Revenue from licensing our patented intellectual property decreased by approximately $112,000, from approximately $525,000 for the three months ended June 30, 2006 to approximately $413,000 for the three months ended June 30, 2007. This decrease is primarily attributable to the one granted license in the prior year of approximately $143,000 which was fully recognized as revenue during the three months ended June 30, 2006.   The licensing revenue of approximately $413,000 consists of: (i) approximately $306,000, net of legal fees, representing the recognized current period portion of deferred revenue from one granted license; and (ii) approximately $107,000 related to aggregate licenses providing running royalties.

During the three months ended June 30, 2007, revenue from and associated with our two largest customers amounted to approximately 61.4% of total revenue as compared to approximately 46.5% of total revenue for the three months ended June 30, 2006. The increase in revenue from and associated with our largest customers is primarily attributable to the revenue from one of our settlement and license agreements we entered into in April 2006.  We are economically dependent on these customers and the temporary or permanent loss of these customers might have a material adverse effect on our results of operations and financial condition. 
 
Costs of operations

Costs of operations decreased from approximately $1.3 million for the three months ended June 30, 2006, to approximately $1.0 million for the three months ended June 30, 2007, a decrease of approximately 23.1%. This decrease is primarily attributable to the cost savings associated with our combination of operations of our primary check collections business, previously located in Dallas, Texas with our secondary check collections business, located in Wichita, Kansas, which took place during the three months ended December 31, 2006. Costs of operations consist of transaction processing costs, personnel costs, equipment related costs and telecommunication costs.

Sales, general and administrative expenses

Sales, general and administrative expenses consist primarily of stock-based compensation expense, personnel costs, commissions, office facilities, travel, promotional events such as trade shows, seminars and technical conferences, public relations and professional service fees, which include legal fees, audit fees, SEC compliance costs and costs related to compliance with the Sarbanes-Oxley Act of 2002. Sales, general and administrative expenses decreased to approximately $638,000 from approximately $729,000 for the three months ended June 30, 2007 and 2006, respectively, a decrease of approximately $91,000 or approximately 12.5%. The decrease in sales, general and administrative expense is primarily attributable to a decrease in legal fees, attributable to the patent infringement suit we filed during the fiscal year ended March 31, 2005, of approximately $60,000.

Amortization and depreciation

Amortization and depreciation increased to approximately $127,000 from approximately $80,000 for the three months ended June 30, 2007 and 2006, respectively.

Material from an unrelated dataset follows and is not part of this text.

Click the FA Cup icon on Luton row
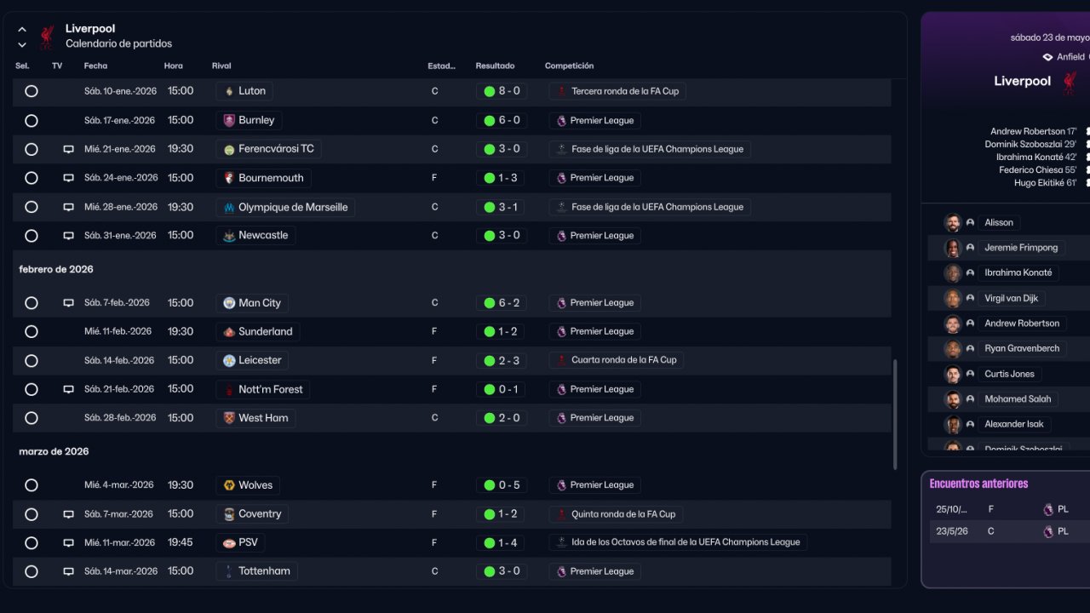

The increase is primarily attributable to depreciation associated with the two IBM Mainframe purchases of approximately $1.1 million which took place in January 2007.

Other income

During the three months ended June 30, 2007 we had other expenses of approximately $5,800 compared to other income of approximately $384,000 for the three months ended June 30, 2006.  The other income of approximately $384,000 in the prior period consists of approximately $377,000, net of legal fees, attributable to specific release provisions contained in two of the license agreements entered into in April, 2006 as well as approximately $11,000, net of legal fees, attributable to the recognized current period portion of deferred other income from a certain standstill agreement contained in one of these licenses.

-11-



Interest

Interest expense increased to approximately $18,000 from approximately $400 for the three months ended June 30, 2007 and 2006, respectively. The increase is primarily attributable to interest paid to IBM Credit LLC on the financing of two IBM Mainframe hardware purchases of approximately $1.1 million which took place in January 2007. Interest income increased to approximately $113,000 from approximately $104,000 for the three months ended June 30, 2007 and 2006, respectively.

Net  (Loss) Income

Net loss increased approximately $432,000 from net income of approximately $184,000 for the three months ended June 30, 2006 to a net loss of approximately $248,000 for the three months ended June 30, 2007.   The increase in our net loss was primarily attributable to non-recurring revenue and other income totaling approximately $520,000 which resulted from certain settlement and license agreements entered into in April, 2006.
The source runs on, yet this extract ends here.